ケーキ屋さんのきねんのケーキ
(こだわりパティシエのケーキ屋さん)
シルバニア村に新しいお店ができました。
白いかべとピンクの三角やねがとってもおしゃれで、すてきなお店です。
子どもたちはショーウィンドウからきれいなお店の中をのぞいて、
「アクセサリーやさん?」
「ほう石やさん?」
とうわさしていたのですが、お店からただよってきたあまいかおりに、
「やったー!ケーキ屋さんだー!」
と、大よろこび。
ケーキ屋さんのパティシエは、トイプードルのお母さんです。
お店の中にはトイプードルさんが、ざいりょうとデザインにこだわって作ったきれいなケーキがならんでいて、まるでほう石ばこのよう。
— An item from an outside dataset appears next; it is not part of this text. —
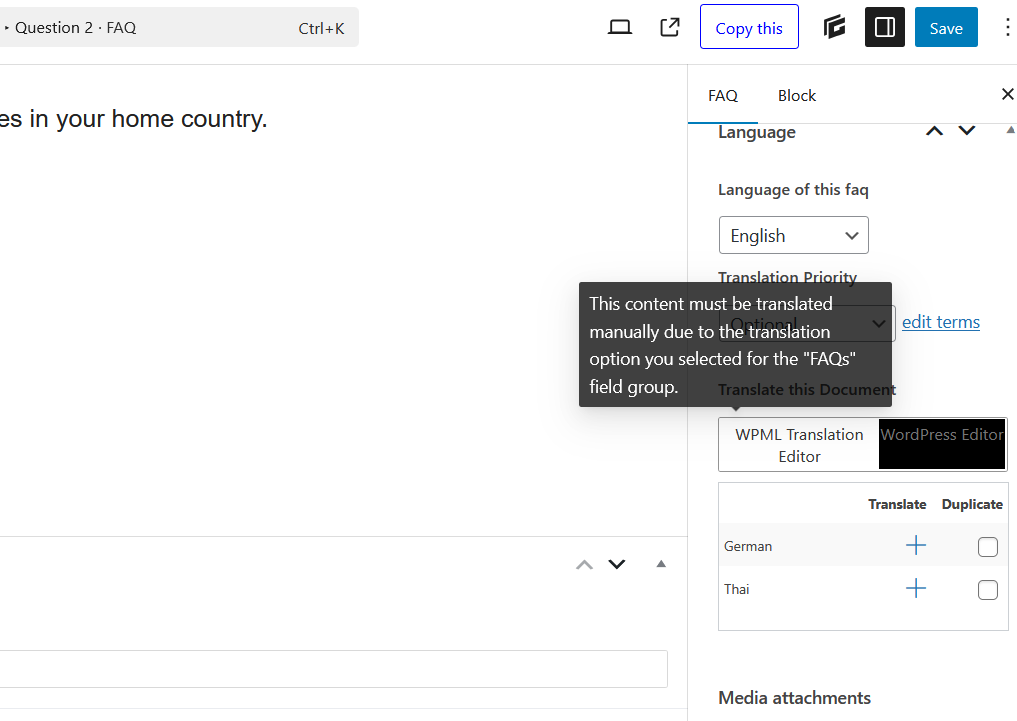
Task: Check the Thai Duplicate checkbox
Action: point(987,590)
「かい店きねんのケーキを作るからてつだってくれる?」
と、トイプードルさんにたのまれて、
「こんなきれいなケーキが作れるなんて、うれしいな。」
と、子どもたちははりきりました。
ところが、ケーキのデコレーションはどれもすごくこまかくて、子どもたちがてつだうにはむずかしすぎます。
がっかりする子どもたちに、トイプードルさんはにっこりわらって言いました。
「みんなにはアイデアを思いつくのを
てつだってほしいの。シルバニア村らしいとくべつなケーキを作りたいから、村のいいところを教えてね。」
「それなら、まかせて!」
と、子どもたち。
みんながトイプードルさんをあんないしたのは、お花ばたけに、かじゅえん、どんぐり山やせせらぎ川です。
「ショコラウサギちゃんは春にブーケを作ってプレゼントしてくれるの。」
「クマくんはおいしいくだものを見つける名人なんだよ。」
「せせらぎ川は村をよこぎって、森のむこうまでずっとつづいてるの。」
そんな子どもたちの話を、楽しそうに聞きながら、村中を見て歩いたトイプードルさん。
やがて、トイプードルさんは、
「ありがとう!いいアイデアがうかんだわ。」
というとさっそくキッチンにこもって、ケーキを作りはじめました。
それをウィンドウの外で見まもる子どもたちは、
「どんなケーキができるのかな?」
「いちごのケーキみたいだよ。」
「オレンジのケーキがいいな。」
と、もうワクワク、きたいでむねがいっぱいです。
そして、ついにかい店きねんのケーキができあがりました。
「さあ、きねんのケーキをどうぞ。」
とトイプードルさんが出してくれたのは、いちごやオレンジ、ブルーベリーとふわふわのクリームでデコレーションされたごうかな3だんのケーキ!
「みんながなかよくくらしているようすを見て、みんなのすきなものをぜんぶのせて、いろんなあじがあつまったケーキが作りたくなったの。」
と、トイプードルさん。
「このケーキを、これから毎日ウィンドウにかざることにするわね。」
というトイプードルさんのことばに、
「毎日食べにきちゃおう!」
と、大よろこびの子どもたち。
うれしそうにケーキをえらぶみんなのようすを見て、トイプードルさんは、
「また新しいケーキのアイデアを思いついたわ!」
と、キッチンにむかいました。
すてきなケーキ屋さんに、もうひとつおいしいケーキがふえそうです。